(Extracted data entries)

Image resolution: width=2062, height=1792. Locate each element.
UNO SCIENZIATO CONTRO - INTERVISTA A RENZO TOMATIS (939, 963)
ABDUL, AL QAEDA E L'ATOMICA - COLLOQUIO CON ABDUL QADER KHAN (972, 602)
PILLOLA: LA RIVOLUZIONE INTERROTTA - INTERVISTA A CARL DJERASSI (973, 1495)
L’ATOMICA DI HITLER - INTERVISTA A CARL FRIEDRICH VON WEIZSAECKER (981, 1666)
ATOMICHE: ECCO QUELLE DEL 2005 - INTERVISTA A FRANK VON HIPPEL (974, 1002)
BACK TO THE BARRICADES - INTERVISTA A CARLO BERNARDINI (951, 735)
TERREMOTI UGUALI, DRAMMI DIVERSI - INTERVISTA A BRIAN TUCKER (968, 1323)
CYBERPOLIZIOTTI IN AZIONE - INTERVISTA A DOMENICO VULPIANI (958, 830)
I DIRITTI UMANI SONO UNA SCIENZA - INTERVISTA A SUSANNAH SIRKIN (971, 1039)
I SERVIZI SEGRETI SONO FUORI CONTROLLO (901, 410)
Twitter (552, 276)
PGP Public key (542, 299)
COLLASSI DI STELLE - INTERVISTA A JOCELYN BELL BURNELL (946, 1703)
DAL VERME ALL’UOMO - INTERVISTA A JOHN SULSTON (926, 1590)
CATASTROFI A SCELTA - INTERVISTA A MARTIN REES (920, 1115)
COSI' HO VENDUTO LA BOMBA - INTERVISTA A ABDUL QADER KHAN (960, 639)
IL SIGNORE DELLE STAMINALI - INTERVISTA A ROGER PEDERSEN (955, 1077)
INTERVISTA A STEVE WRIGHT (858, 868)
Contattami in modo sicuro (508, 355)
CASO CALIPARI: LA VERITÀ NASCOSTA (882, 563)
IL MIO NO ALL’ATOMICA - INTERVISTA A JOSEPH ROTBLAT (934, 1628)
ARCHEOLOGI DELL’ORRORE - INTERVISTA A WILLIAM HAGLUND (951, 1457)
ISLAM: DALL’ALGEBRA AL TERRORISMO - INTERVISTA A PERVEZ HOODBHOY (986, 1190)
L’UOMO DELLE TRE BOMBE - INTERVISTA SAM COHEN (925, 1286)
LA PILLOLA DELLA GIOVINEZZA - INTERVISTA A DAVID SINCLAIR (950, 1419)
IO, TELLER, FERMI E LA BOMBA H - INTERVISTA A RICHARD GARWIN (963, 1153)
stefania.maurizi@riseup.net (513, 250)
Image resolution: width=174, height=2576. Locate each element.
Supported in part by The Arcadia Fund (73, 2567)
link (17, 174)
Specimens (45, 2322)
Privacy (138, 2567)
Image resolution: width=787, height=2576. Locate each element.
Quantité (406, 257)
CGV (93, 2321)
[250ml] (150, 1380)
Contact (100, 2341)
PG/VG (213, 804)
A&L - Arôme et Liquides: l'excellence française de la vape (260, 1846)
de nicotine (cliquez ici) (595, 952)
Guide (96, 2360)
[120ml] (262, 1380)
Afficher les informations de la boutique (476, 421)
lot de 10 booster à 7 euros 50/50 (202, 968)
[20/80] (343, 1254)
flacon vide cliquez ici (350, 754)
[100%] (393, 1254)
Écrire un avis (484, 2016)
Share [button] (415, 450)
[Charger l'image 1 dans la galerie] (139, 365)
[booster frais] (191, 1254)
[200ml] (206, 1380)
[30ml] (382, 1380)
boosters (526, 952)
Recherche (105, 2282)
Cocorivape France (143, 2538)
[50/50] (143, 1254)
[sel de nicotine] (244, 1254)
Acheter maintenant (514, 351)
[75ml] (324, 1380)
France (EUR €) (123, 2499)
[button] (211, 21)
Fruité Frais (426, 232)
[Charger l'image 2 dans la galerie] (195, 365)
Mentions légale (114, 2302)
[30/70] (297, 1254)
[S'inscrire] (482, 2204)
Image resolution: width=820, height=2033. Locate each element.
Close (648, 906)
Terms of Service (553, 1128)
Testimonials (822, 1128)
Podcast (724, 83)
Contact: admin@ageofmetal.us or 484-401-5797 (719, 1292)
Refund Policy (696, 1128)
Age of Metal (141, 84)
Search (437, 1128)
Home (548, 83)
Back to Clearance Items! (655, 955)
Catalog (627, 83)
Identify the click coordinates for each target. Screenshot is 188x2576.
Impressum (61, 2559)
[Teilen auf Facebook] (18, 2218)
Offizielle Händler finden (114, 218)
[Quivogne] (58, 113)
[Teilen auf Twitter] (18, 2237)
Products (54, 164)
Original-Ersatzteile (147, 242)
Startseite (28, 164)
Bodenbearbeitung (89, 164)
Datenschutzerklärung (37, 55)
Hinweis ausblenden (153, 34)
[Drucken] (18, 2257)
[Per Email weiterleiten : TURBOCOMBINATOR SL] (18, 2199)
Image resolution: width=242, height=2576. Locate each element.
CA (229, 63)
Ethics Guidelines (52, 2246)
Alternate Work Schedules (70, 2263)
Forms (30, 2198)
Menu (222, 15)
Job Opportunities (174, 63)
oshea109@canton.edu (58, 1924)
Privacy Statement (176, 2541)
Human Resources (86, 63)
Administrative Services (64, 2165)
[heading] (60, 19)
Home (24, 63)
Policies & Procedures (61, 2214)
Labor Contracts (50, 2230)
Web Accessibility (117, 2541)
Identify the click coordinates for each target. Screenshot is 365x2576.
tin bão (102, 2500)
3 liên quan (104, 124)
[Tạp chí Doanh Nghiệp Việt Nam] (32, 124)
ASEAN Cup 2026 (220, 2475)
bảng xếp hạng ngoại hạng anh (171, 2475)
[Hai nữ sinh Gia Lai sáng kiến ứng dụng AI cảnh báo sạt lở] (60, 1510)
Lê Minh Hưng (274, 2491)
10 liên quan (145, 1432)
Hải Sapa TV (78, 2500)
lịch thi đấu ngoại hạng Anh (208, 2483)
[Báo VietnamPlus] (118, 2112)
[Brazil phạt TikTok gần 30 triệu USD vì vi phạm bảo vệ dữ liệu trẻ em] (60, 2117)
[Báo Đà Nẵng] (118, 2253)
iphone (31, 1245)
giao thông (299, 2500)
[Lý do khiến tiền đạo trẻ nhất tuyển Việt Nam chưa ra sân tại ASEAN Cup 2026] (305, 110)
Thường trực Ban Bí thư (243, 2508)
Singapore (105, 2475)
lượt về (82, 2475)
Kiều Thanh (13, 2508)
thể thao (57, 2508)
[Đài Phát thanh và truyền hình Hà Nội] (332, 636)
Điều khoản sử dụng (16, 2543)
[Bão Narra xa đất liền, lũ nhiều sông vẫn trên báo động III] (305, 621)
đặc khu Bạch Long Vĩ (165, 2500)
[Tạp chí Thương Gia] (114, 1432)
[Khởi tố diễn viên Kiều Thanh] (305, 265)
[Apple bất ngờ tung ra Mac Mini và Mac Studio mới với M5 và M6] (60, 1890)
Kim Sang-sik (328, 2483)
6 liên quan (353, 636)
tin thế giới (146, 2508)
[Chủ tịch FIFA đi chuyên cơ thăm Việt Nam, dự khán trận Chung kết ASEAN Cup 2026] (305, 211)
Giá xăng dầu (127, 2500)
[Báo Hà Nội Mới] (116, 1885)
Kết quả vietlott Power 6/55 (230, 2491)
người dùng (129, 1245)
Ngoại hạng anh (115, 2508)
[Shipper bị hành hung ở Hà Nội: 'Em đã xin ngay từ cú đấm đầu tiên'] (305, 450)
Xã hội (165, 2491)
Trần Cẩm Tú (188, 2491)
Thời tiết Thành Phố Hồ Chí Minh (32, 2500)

● Work instructions
Look above for the line holding "[button] (211, 21)" and the line holding "Ethics Guidelines (52, 2246)", then output exactly those two lines and every line between them, nothing more.

● Solution to the problem
[button] (211, 21)
Fruité Frais (426, 232)
[Charger l'image 2 dans la galerie] (195, 365)
Mentions légale (114, 2302)
[30/70] (297, 1254)
[S'inscrire] (482, 2204)
Image resolution: width=820, height=2033. Locate each element.
Close (648, 906)
Terms of Service (553, 1128)
Testimonials (822, 1128)
Podcast (724, 83)
Contact: admin@ageofmetal.us or 484-401-5797 (719, 1292)
Refund Policy (696, 1128)
Age of Metal (141, 84)
Search (437, 1128)
Home (548, 83)
Back to Clearance Items! (655, 955)
Catalog (627, 83)
Identify the click coordinates for each target. Screenshot is 188x2576.
Impressum (61, 2559)
[Teilen auf Facebook] (18, 2218)
Offizielle Händler finden (114, 218)
[Quivogne] (58, 113)
[Teilen auf Twitter] (18, 2237)
Products (54, 164)
Original-Ersatzteile (147, 242)
Startseite (28, 164)
Bodenbearbeitung (89, 164)
Datenschutzerklärung (37, 55)
Hinweis ausblenden (153, 34)
[Drucken] (18, 2257)
[Per Email weiterleiten : TURBOCOMBINATOR SL] (18, 2199)
Image resolution: width=242, height=2576. Locate each element.
CA (229, 63)
Ethics Guidelines (52, 2246)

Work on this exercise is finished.